[Objective] Rewrite the rows from the first line through the line containing "Action: (846, 434)", putting "drop-down list" wherever "dropdown" occurs and changing nothing else.

[Input rows]
....................
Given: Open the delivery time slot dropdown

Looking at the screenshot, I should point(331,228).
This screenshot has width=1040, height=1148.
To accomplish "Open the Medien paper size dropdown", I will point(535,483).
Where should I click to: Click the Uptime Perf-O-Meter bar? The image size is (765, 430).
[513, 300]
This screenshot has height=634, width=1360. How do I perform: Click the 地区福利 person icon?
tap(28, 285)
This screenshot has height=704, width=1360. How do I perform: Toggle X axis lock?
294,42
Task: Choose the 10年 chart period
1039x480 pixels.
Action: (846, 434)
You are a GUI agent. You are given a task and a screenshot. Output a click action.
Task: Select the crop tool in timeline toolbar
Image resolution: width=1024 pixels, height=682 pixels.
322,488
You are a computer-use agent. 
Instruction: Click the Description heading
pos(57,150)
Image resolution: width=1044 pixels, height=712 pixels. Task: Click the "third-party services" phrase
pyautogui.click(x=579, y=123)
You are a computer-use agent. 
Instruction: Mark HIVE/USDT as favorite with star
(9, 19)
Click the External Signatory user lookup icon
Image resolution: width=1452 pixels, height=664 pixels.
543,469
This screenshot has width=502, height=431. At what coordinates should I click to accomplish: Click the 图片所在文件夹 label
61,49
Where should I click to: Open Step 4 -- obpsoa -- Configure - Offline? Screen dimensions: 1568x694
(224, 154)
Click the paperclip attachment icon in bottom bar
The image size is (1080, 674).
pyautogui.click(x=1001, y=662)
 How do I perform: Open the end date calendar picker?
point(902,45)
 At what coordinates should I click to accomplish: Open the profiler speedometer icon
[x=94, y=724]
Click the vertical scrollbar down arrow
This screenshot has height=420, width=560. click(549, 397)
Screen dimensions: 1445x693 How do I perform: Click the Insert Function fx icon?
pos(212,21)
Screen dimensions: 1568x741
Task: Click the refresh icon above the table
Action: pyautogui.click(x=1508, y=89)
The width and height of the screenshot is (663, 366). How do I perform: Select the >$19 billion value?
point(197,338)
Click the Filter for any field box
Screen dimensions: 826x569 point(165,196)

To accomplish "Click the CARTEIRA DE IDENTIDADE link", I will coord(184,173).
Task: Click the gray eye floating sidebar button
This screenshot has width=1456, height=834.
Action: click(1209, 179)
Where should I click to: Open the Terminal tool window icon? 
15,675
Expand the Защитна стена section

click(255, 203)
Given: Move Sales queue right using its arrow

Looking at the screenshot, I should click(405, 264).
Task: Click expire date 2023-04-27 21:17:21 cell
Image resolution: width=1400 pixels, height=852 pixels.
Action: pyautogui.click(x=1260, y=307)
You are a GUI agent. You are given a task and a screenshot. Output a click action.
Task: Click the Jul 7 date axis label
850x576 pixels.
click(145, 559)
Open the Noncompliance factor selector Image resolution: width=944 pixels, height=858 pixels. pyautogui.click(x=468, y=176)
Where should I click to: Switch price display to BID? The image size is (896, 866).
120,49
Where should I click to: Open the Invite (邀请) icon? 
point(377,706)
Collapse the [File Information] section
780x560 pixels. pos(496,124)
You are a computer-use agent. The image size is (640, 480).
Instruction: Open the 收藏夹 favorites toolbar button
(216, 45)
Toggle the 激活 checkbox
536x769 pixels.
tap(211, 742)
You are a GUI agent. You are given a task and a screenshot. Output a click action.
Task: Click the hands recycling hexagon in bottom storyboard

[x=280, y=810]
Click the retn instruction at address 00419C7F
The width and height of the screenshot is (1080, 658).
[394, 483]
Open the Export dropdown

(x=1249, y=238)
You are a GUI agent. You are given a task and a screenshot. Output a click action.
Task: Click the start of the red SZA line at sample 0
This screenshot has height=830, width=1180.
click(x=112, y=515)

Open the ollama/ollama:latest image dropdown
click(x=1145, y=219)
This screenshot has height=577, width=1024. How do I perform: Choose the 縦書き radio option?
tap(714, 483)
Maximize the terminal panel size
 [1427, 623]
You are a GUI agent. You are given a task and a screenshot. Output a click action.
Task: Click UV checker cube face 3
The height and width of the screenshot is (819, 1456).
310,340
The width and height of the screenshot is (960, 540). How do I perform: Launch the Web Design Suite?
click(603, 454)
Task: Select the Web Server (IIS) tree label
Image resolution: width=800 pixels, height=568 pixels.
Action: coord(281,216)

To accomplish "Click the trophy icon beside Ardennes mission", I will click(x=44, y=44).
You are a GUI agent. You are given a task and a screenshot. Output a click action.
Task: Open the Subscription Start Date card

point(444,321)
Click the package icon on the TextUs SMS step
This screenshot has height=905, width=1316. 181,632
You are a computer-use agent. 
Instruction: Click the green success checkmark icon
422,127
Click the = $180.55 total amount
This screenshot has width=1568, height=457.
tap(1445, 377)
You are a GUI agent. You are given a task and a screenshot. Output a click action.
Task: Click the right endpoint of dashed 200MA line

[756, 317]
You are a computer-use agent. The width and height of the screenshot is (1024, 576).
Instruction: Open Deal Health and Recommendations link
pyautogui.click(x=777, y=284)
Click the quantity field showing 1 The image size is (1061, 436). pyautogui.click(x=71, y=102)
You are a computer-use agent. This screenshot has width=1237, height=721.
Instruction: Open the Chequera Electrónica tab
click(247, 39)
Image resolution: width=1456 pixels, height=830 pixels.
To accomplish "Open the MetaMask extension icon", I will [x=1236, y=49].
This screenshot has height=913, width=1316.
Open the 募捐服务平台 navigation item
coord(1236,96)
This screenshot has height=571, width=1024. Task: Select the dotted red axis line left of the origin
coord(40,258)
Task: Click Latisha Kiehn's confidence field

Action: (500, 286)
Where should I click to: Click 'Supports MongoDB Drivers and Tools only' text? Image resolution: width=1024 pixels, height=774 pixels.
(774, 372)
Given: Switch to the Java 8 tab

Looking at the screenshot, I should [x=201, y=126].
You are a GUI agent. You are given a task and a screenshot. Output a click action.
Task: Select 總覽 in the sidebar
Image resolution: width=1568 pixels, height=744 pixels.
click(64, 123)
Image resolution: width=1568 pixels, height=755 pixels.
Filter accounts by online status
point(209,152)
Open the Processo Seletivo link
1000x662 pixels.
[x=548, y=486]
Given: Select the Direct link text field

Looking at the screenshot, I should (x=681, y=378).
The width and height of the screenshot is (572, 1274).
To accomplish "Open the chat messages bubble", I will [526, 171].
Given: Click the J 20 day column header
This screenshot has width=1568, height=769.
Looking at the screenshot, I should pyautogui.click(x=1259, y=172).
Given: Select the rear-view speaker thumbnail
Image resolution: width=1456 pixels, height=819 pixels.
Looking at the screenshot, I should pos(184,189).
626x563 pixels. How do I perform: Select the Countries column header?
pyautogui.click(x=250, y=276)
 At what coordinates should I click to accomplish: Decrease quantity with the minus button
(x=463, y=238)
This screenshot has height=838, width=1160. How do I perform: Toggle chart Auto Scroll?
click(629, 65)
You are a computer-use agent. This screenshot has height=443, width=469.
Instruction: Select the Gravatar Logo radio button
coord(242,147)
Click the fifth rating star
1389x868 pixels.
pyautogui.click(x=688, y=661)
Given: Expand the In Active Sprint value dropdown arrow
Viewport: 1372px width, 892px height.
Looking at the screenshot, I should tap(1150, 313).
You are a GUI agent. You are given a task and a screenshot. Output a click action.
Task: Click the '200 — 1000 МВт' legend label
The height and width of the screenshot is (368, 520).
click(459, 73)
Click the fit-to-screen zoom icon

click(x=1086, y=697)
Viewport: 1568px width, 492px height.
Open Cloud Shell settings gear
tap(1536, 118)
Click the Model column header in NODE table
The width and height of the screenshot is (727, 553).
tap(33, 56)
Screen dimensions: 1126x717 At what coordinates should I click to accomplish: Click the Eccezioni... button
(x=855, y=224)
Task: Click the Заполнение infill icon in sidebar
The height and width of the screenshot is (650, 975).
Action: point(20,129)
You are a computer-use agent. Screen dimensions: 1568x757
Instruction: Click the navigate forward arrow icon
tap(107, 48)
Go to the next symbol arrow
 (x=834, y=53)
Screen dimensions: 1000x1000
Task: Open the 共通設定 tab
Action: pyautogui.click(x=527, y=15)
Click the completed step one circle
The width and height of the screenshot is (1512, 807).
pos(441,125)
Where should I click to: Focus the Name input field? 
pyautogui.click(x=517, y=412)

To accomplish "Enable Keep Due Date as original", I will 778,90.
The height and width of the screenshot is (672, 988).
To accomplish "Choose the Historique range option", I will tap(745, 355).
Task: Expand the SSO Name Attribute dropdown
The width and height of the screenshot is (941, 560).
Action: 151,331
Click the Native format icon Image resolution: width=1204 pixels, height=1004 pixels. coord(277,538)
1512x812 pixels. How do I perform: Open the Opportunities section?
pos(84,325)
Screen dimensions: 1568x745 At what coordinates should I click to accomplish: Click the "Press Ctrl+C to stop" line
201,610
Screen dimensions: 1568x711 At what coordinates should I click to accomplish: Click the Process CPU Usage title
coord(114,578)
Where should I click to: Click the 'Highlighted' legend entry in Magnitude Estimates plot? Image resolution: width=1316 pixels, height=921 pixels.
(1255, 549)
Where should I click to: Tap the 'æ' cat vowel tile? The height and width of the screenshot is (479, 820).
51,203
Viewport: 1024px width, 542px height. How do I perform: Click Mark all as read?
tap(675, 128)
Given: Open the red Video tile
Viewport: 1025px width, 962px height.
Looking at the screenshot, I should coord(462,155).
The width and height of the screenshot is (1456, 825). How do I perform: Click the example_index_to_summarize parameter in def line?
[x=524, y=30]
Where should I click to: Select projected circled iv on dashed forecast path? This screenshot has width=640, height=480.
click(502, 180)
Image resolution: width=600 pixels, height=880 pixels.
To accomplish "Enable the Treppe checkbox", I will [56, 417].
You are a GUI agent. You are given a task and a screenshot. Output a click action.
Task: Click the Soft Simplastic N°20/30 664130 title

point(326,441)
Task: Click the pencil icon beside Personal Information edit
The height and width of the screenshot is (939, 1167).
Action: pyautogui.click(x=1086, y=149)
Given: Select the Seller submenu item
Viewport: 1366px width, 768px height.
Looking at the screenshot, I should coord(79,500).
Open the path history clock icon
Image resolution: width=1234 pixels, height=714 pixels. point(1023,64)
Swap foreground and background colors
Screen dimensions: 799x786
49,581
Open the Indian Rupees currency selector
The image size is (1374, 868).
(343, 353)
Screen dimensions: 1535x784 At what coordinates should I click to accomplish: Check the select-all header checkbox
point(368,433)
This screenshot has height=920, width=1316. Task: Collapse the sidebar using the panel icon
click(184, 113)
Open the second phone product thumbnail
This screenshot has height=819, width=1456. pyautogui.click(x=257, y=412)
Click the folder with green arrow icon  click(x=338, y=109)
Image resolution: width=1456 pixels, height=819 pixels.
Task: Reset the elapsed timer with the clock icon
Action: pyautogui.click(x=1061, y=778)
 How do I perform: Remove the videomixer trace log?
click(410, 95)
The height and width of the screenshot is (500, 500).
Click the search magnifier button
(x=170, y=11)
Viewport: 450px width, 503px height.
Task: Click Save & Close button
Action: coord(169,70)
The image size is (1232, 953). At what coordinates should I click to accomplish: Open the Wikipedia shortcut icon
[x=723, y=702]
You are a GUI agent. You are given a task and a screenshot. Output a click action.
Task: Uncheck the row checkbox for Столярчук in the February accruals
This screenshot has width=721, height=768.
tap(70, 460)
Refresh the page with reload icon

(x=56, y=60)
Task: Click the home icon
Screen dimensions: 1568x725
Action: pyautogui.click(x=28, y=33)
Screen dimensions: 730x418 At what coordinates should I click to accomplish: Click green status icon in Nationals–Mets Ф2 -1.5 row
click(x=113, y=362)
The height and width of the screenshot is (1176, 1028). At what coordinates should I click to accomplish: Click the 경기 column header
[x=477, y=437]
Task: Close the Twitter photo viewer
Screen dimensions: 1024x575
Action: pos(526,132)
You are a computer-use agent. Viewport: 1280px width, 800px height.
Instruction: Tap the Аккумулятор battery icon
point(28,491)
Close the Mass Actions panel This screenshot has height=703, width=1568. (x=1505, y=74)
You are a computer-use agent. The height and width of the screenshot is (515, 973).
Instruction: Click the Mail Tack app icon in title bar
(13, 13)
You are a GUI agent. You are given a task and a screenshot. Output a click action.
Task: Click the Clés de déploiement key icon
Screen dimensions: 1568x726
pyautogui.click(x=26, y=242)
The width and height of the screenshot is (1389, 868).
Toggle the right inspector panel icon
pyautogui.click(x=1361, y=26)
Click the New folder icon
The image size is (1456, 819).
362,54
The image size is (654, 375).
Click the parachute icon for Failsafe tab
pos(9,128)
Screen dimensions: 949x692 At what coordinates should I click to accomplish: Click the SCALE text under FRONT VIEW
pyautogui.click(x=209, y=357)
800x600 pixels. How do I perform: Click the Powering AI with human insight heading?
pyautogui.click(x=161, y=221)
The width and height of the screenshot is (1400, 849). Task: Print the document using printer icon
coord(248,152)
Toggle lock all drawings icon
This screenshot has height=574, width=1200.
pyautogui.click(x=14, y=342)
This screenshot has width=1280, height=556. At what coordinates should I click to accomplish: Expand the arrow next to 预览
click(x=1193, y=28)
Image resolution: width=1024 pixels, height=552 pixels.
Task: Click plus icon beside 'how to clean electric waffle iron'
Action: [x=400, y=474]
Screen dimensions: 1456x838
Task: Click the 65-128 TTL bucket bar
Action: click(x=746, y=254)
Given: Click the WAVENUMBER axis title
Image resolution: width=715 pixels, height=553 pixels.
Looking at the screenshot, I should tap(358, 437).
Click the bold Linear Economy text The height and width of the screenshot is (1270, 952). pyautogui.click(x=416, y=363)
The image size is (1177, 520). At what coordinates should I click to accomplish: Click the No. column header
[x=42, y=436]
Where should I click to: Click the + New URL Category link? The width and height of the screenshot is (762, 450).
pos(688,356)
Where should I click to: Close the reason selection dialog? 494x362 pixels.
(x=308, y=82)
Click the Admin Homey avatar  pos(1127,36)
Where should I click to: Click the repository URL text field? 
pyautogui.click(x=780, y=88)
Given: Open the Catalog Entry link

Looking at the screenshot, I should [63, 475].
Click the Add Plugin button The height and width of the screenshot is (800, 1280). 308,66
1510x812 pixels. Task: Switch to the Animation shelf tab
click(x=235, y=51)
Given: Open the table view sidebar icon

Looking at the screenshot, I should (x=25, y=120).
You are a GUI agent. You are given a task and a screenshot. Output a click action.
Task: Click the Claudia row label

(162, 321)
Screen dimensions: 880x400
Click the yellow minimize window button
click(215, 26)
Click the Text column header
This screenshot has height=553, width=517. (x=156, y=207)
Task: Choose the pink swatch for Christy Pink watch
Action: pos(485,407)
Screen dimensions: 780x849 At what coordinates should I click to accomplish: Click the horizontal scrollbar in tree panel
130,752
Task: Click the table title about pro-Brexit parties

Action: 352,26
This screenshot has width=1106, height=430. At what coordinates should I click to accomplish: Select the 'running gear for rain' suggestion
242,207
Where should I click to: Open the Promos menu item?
....................
[Response to the exercise]
Given: Open the delivery time slot drop-down list

Looking at the screenshot, I should point(331,228).
This screenshot has width=1040, height=1148.
To accomplish "Open the Medien paper size drop-down list", I will point(535,483).
Where should I click to: Click the Uptime Perf-O-Meter bar? The image size is (765, 430).
[513, 300]
This screenshot has height=634, width=1360. How do I perform: Click the 地区福利 person icon?
tap(28, 285)
This screenshot has height=704, width=1360. How do I perform: Toggle X axis lock?
294,42
Task: Choose the 10年 chart period
1039x480 pixels.
Action: (846, 434)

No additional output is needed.